Atilio se crio en Curaco. “Es un paraje del norte neuquino, un paso de arreo y su nombre significa agua de la piedra”, indicó sobre su lugar de origen y recordó que “aún están las bardas con jarillales y una casa grande donde funcionó un local de ramos generales que atendían mis padres”.
Proviene de una familia numerosa, hijo de Teresa del Carmen Castillo y de Carlos Alarcón. “Éramos nueve hijos y a mí me parió una cantora, una cantora muy buena. Mis hermanos tocaban la guitarra, mi hermano Adriano me insistió para que yo cante y otro hermano, Ramón, me hizo la primera guitarra”, contó sobre su acercamiento a la música.
También recordó que su hermana mayor “fue la primera maestra de Curaco y con su primer sueldo me regaló una guitarra de verdad, y ahí me enamoré de esa guitarra y de la música”.
En familia “escuchábamos la radio, muchas emisoras de Chile, también cantábamos tango y chacarera”, contó sobre sus momentos en la casa materna.

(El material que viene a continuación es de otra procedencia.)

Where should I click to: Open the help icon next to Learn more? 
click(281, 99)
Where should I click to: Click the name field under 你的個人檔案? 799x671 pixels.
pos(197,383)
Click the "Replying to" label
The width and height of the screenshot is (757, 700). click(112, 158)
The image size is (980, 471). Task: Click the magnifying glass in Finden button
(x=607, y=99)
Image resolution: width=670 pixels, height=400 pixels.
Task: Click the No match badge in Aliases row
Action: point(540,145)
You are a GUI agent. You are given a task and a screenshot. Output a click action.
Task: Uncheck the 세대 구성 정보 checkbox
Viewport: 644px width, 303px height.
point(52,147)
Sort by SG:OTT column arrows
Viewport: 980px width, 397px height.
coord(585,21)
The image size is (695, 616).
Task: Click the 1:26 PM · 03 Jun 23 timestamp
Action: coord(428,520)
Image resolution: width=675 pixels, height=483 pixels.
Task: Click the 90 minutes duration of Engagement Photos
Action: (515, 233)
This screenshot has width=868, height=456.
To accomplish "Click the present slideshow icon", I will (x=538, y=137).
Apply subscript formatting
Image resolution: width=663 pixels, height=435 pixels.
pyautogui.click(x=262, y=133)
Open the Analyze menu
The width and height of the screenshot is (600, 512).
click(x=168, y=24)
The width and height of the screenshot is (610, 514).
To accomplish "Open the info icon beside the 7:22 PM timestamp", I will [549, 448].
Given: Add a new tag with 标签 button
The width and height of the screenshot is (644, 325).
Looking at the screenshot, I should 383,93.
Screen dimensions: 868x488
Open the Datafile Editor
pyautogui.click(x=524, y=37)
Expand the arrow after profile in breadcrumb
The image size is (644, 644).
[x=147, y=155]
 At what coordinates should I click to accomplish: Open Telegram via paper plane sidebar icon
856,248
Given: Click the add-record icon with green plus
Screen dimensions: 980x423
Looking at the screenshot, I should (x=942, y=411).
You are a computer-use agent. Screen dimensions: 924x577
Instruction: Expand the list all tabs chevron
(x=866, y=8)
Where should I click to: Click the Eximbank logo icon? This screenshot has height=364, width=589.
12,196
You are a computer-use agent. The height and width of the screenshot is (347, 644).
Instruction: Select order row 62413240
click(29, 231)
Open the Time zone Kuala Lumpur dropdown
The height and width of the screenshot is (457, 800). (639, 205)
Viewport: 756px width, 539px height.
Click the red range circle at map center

En cuanto sus referentes, citó a Antonio Machado y Atahualpa Yupanqui, de quienes rescató que “lo importante es que se conozca la obra y saber que mis canciones andan por ahí porque eso indica que uno no va a morir tan fácil”.
En su repertorio de cuecas y balses el cantor popular expone la vida cotidiana de la ruralidad. “Cada una de mis canciones es un paisaje, una vivencia, lo más decidora y rústica para que la entienda mi gente, digo las cosas como las siento y es mi forma siempre desde el respeto”, afirmó.
Las invernadas, veranadas, la muerte de animales, son temas que surgen en sus canciones. “Muy poco se conoce el trabajo del arriero, de la mujer campesina y eso lo cuento en mis canciones, en mis cuecas”, explicó.
Un ejemplo es el tema “No le afloja la cola a la vaca”, que según comentó “surgió por una vaca que estaba empantanada y la queríamos rescatar con un amigo, hasta que la sacamos y quedamos llenos de barro”.
Otro testimonio se encuentra en la introducción de uno de sus temas donde expone su origen y el sentimiento por su cultura: “Yo soy del norte neuquino, soy criancero y cantor, lo aprendí de las cantoras por quien me saco el sombrero, porque mantienen bien alto su canto por los crianceros”.
Alarcón recordó la primera vez que cantó: “Fue en un salón de baile en Buta Ranquil y la segunda fue con mi hermano en la Fiesta de la tradición en Chos Malal, ahí tuvimos éxito y no dejé de estar ligado a la música porque es un talento para compartir con la gente y decir cosas que tal vez no las dicen otros”.
En sus recuerdos también aparece la mina de San Eduardo, cerca de Chos Malal y Curaco. Allí funcionó un campamento minero de asfaltita (carbón) hasta que en 1951 una explosión mató a seis obreros provocando el cierre y abandono del pueblo, que hoy es un sitio de memoria y ruinas.